#### [EXERCISE MATERIALS]
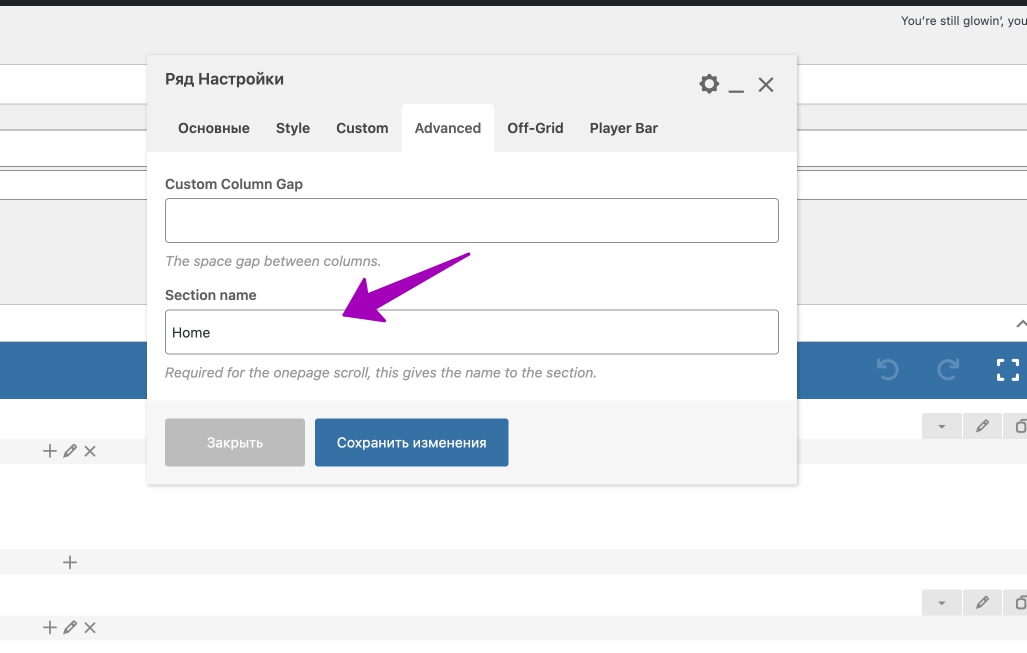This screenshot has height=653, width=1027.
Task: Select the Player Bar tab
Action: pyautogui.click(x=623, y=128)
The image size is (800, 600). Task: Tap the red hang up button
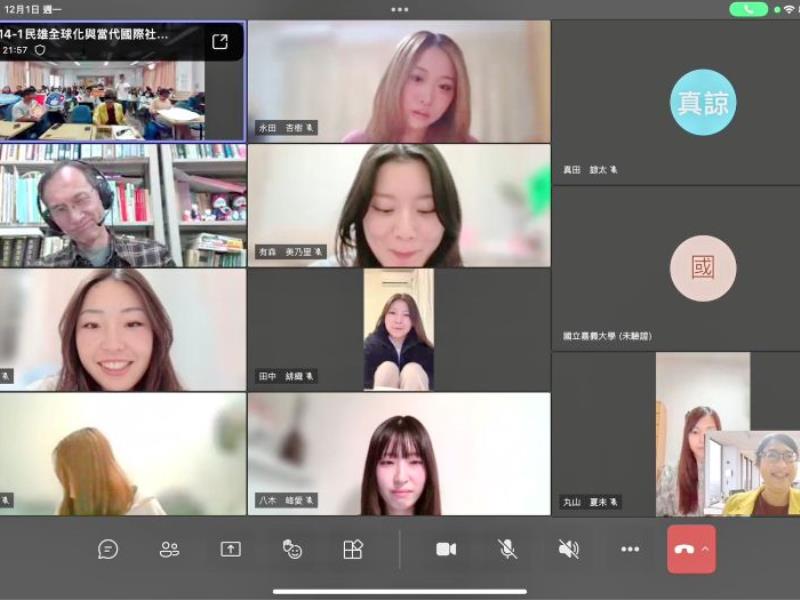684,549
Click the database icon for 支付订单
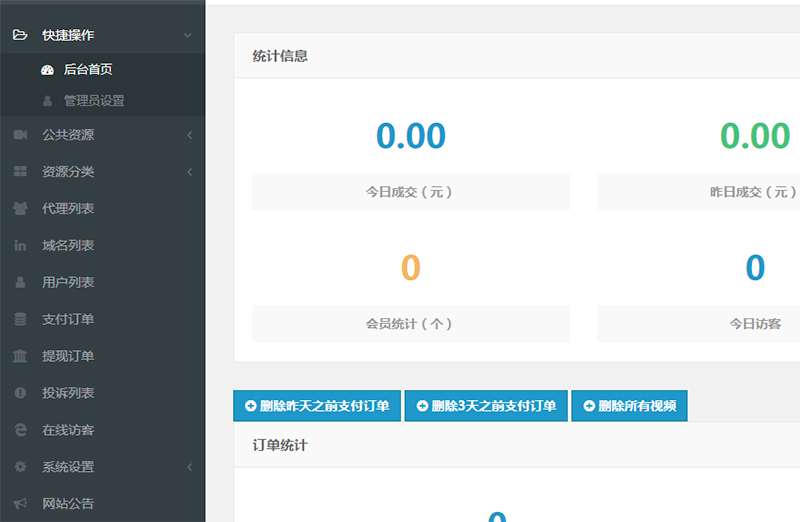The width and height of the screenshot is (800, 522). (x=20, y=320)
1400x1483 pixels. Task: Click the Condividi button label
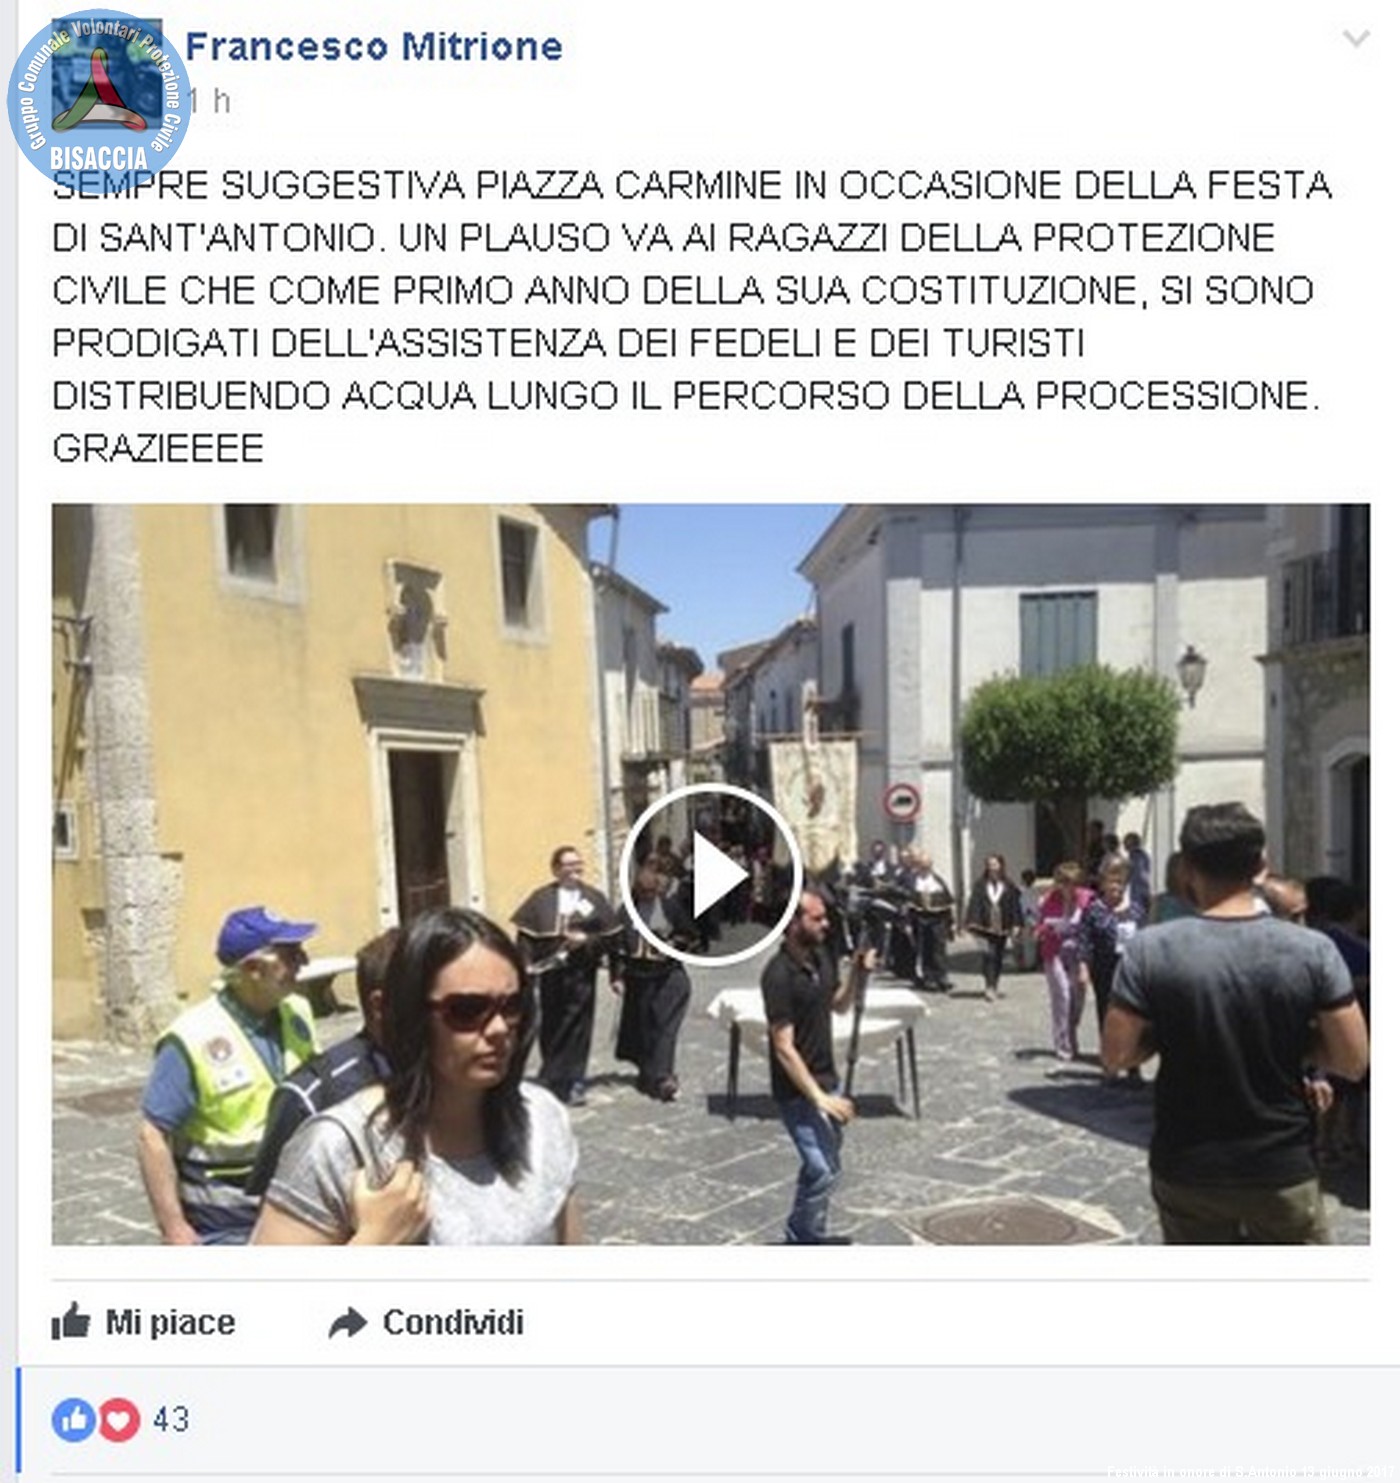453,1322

#### [TASK DESCRIPTION]
Leaving out the pictures, return exactly the lines from the one that contains "Click the database icon for 支付订单" through the last line of the records above, inclusive.

#### [RESPONSE TO THIS TASK]
Click the database icon for 支付订单
The width and height of the screenshot is (800, 522). (x=20, y=320)
1400x1483 pixels. Task: Click the Condividi button label
453,1322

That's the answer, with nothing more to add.